Evidence Rating Level: 2 (Good)
Polypharmacy is commonly defined as the use of five or more medicines and is associated with medication non-adherence, cognitive impairment and adverse drug reactions (ADRs). Research findings on polypharmacy have been inconsistent or have had methodological limitations. This study thus investigated the association between polypharmacy with mortality, falls, ADRs and hospitalizations at one and five years. This retrospective cohort study included patients > 75 years old in the UK from the Clinical Practice Research Datalink (CPRD). The study period for the one-year analysis was January 2010-December 2010, and January 2010-December 2014 for the five-year analysis. Polypharmacy was defined as the use of five or more medicines. Out of the 977 patients analyzed (mean [SD] age = 83 +5.52, female [%] =624 [64.10]), the prevalence of polypharmacy was 47% (457/977). At one-year, polypharmacy was associated with a higher risk of mortality (hazard ratio [HR] 2.37; 95% CI, 1.40–3.90) and hospitalization (HR, 2.47; 95% CI, 1.40–4.30). At five-years, polypharmacy was associated with a higher risk of mortality (HR, 1.60; 95% CI, 1.30–2.00) and hospitalization (HR, 1.49; 95% CI, 1.30–1.70]). Falls and ADRs were not associated with polypharmacy, potentially due to inadequate recordings in the CPRD database. Overall, this study found that polypharmacy is a risk factor for mortality and hospitalizations in the short and long term among older adults aged >75 years. These findings highlight the importance of managing inappropriate polypharmacy.
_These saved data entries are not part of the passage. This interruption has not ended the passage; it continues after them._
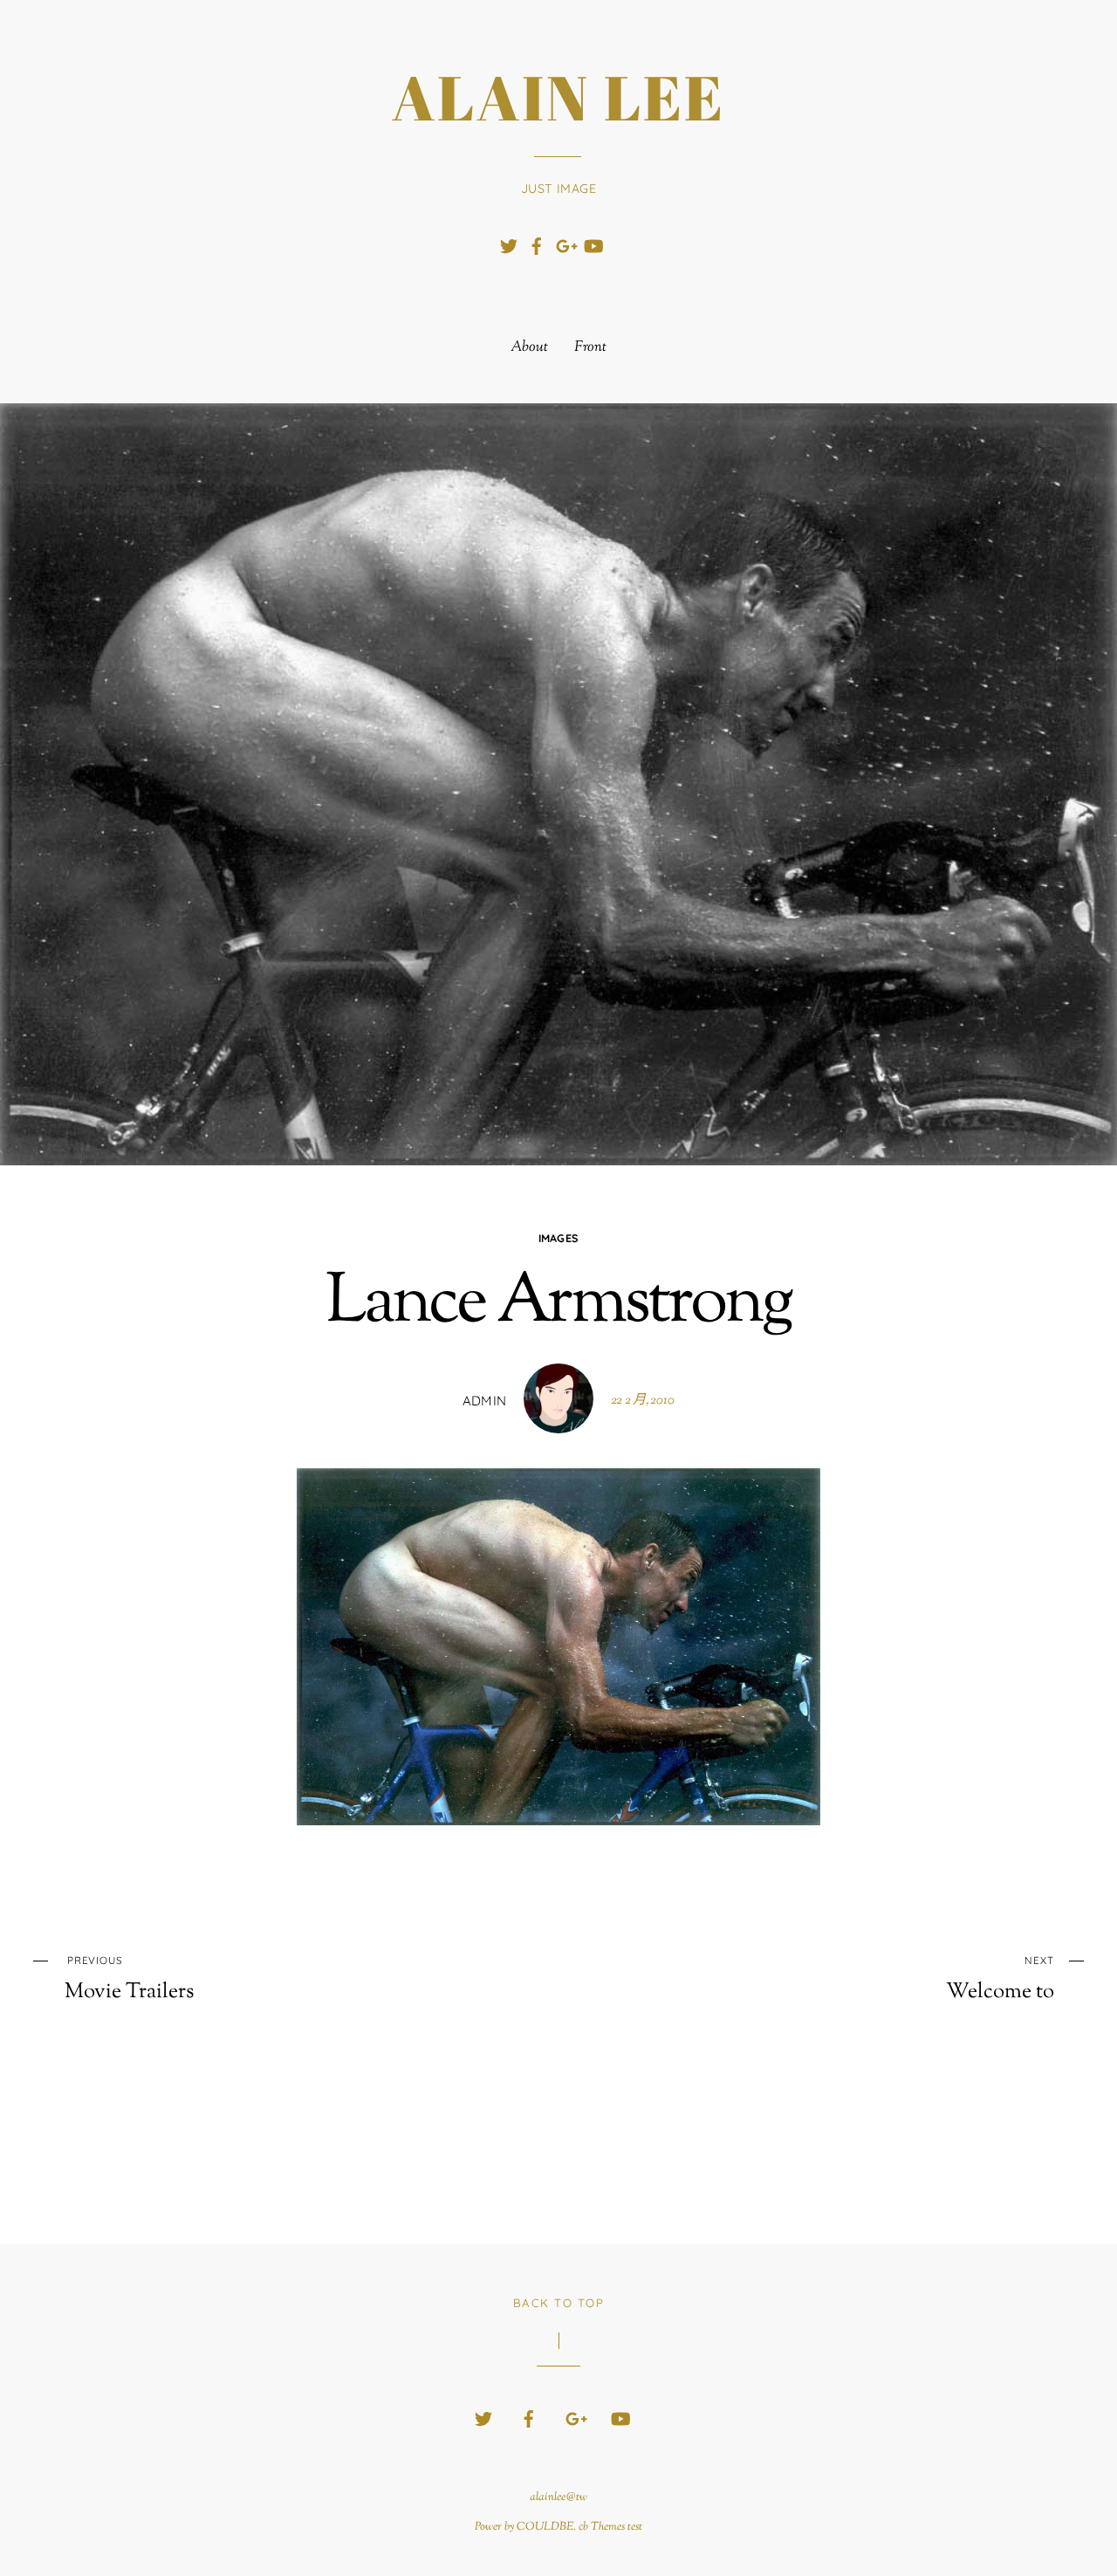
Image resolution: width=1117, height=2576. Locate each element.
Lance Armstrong (558, 1304)
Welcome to (999, 1979)
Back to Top (558, 2303)
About (529, 348)
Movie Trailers (129, 1979)
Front (590, 348)
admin (485, 1400)
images (558, 1238)
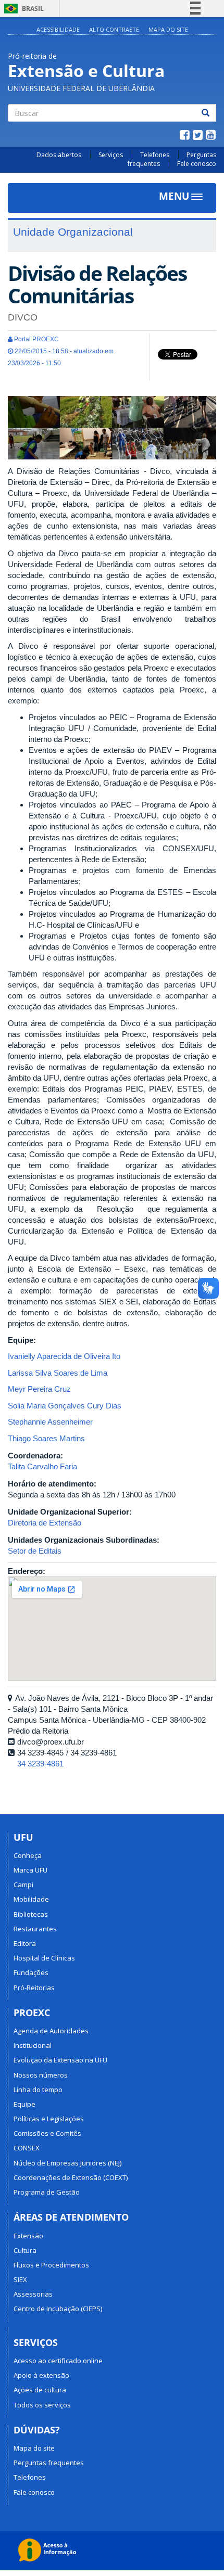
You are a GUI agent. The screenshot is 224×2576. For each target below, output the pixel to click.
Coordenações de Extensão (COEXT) (71, 2177)
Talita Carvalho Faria (42, 1466)
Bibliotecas (31, 1914)
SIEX (20, 2279)
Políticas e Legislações (49, 2118)
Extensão (28, 2235)
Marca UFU (30, 1870)
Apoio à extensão (41, 2375)
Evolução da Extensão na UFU (60, 2060)
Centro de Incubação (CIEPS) (58, 2308)
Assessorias (33, 2294)
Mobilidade (31, 1899)
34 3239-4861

Incidence of psychotic disorders by birth cohort: a population-based cohort study in Ontario, Canada
1. The incidence of psychotic disorders in Ontario has increased in more recent birth cohorts, and the age of diagnosis has decreased.
Evidence Rating Level: 2 (Good)
The incidence trends of psychotic disorders over time in high-income countries have varied across studies and may not capture birth cohort differences that are affected by varying exposures to risk factors. This study thus examined whether the incidence of psychotic disorders has changed across birth cohorts. This retrospective, population-based cohort study using data from 7 health administrative databases in Ontario, Canada, between January 1, 1992, and December 31, 2023, included people aged 14-50 years born between 1960 and 2009. People born between 1960 and 2009 were categorized into 5-year birth cohorts. The primary outcome was diagnosis or care for a nonaffective psychotic disorder, including schizophrenia and schizoaffective disorder SSD, psychosis not otherwise specified (NOS), or both. Out of the 12,231,314 people included in the study, 152,587 (0.9%) were diagnosed with a psychotic disorder (female [%] = 58,860 [38.6]) during the study period. Between 1997 and 2023, the annual incidence of psychotic disorders increased by 60% (62.5 to 99.7 per 100 000 people) among people aged 14 to 20 years. Among those aged 21 to 50 years, incidence rates declined over time, with reductions ranging from of 32.6% to 62.0% across age groups. Compared with those born in 1975 to 1979, the incidence of schizophrenia among those born in 2000 to 2004 was 70% higher (incidence rate ratio [IRR] 1.70, 95% CI interval, 1.63 to 1.78), with increases in psychosis NOS (IRR 2.89, 95% CI 2.73 to 3.06) across birth cohorts being greater than those in SSD (IRR 1.32, 95% CI 1.25 to 1.40). Compared with those born in 1975 to 1979, the percentage of people diagnosed with a psychotic disorder at age 20 years was 104% higher (0.55% vs 0.27%) for those born in 2000 to 2004, and 37.5% higher (1.32% vs 0.96%) at age 30 years for those born in 1990 to 1994. Overall, this study found that the incidence of psychotic disorders in Ontario has increased in more recent birth cohorts and that the age of diagnosis has decreased. Although these findings may reflect improved access to assessment, future research should investigate potential contributors to these trends to inform psychosis intervention services.